Herbie Hancock
Jazz de Verão, com muito funk
A lendária figura do jazz veio a Portugal no passado dia 22 de Julho, para um concerto longe dos principais centros desta música: Amarante. Foram 5000 as pessoas que assistiram ao seu funk sem grandes concessões. Sim, 5000, talvez mais.
Eram 5000 pessoas. Talvez mais, para ver Herbie Hancock. O festival MIMO, em Amarante, programava às 11 da noite um concerto improvável e corajoso. O cenário era superior – Amarante é uma das cidades mais bonitas da Europa – e o festival estava cheio, com o terreiro ribeirinho com cabeças a perder de vista. Vários concertos em vários espaços da cidade fazem o programa do MIMO, mas Hancock estava programado para o palco principal em horário nobre. É a prova de que o jazz pode encher festivais de Verão sem ter de ser em versões “cool” ou falsificações de género.

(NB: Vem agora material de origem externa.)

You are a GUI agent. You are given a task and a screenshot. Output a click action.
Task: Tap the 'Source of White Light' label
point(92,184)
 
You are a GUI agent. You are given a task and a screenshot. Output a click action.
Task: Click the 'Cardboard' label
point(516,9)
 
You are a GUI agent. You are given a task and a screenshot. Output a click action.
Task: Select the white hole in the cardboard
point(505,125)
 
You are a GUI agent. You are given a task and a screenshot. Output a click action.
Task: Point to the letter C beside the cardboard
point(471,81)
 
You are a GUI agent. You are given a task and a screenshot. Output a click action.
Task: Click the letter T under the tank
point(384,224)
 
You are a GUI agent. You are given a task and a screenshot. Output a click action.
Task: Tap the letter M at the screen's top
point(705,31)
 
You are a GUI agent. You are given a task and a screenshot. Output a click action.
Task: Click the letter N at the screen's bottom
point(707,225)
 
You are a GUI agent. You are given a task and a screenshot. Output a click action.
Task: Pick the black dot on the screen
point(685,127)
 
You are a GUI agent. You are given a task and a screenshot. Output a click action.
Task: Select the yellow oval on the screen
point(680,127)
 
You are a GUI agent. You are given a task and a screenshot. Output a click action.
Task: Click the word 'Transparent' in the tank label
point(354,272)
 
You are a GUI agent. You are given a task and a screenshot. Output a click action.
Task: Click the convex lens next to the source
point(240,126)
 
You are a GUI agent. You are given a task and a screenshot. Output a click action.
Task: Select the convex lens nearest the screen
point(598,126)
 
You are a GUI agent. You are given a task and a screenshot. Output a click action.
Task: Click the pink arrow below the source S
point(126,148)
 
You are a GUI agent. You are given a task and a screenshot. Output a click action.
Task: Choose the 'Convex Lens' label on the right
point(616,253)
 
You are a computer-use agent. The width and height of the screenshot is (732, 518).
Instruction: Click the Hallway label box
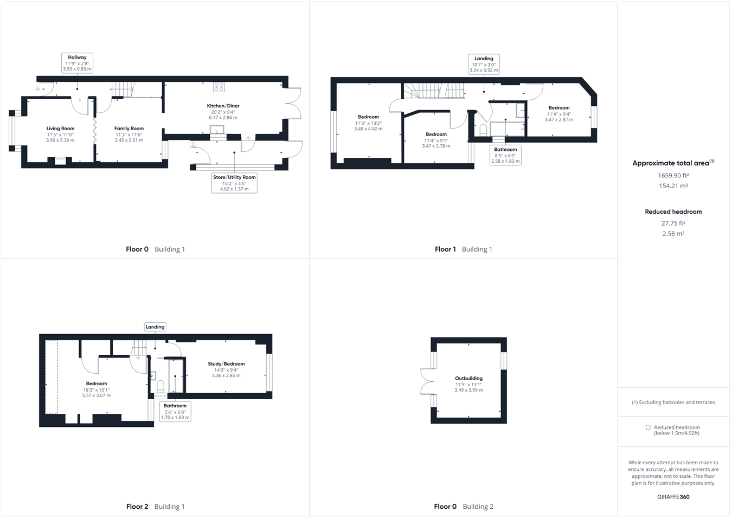[x=77, y=63]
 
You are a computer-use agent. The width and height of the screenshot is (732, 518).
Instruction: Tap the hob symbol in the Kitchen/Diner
[x=219, y=87]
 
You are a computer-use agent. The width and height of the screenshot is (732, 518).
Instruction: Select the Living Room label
[x=60, y=129]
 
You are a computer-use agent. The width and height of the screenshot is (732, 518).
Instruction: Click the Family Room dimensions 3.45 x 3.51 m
[x=129, y=140]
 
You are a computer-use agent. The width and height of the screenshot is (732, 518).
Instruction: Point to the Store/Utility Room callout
[x=234, y=183]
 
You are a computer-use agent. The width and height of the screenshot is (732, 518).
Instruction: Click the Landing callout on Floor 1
[x=484, y=64]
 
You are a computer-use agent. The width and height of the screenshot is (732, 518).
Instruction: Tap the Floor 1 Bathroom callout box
[x=505, y=155]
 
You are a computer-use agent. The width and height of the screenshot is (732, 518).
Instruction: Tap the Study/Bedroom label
[x=226, y=364]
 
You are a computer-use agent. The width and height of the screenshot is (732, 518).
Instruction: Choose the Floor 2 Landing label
[x=155, y=327]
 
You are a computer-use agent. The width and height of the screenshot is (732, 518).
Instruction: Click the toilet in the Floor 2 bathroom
[x=160, y=386]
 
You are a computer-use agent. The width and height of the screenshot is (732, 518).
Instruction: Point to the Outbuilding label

O músico percebeu bem o contexto em que estava e preparou uma banda “funky”. O álbum “Headhunters” foi naturalmente privilegiado, guardando para o “encore” o tema “Chameleon” e fechando o concerto com uma versão muito funk de “Cantaloop Island”. E se o cabeça-de-cartaz estava no piano e nos sintetizadores, com ele encontrava-se o não menos importante “kinda young, kinda WOW!” Vinnie Colaiuta, o baterista que esteve na banda de Frank Zappa de 1978 a 1988 e que tocou fabulosamente. O grupo que veio a Amarante tinha ainda na guitarra Lionel Loueke, que não deixou marcas relevantes na noite, e o baixista James Genus, uma máquina “funky”. No saxofone e demais teclados tocou Terrace Martin que, apesar de ser mais conhecido como produtor de Kendrick Lamar e Snoop Dogg, é um músico excelente e com muito bom gosto.
O jazz de Hancock revelou-se principalmente nos solos, sem grandes concessões e facilitismos, de alguma maneira interrompendo o “flow” do funk que estava instalado. O público aceitou bem as dissonâncias e polirritmias pouco habituais em festivais de Verão e dançou animado, mesmo quando o piano parecia estar possesso.
Foi uma grande noite, provando que os concertos de Verão podem ter jazz, que o público em grande número fica e dança e que há soluções bem mais criativas e interessantes do que aquelas que são propostas pelos festivais das cervejeiras, das telecoms e das electricidades. O pianista não cedeu em demasia, mantendo a música num nível interessante e suficientemente fácil para não espantar os milhares de festivaleiros. Grande ambiente em Amarante, cidade deslumbrante.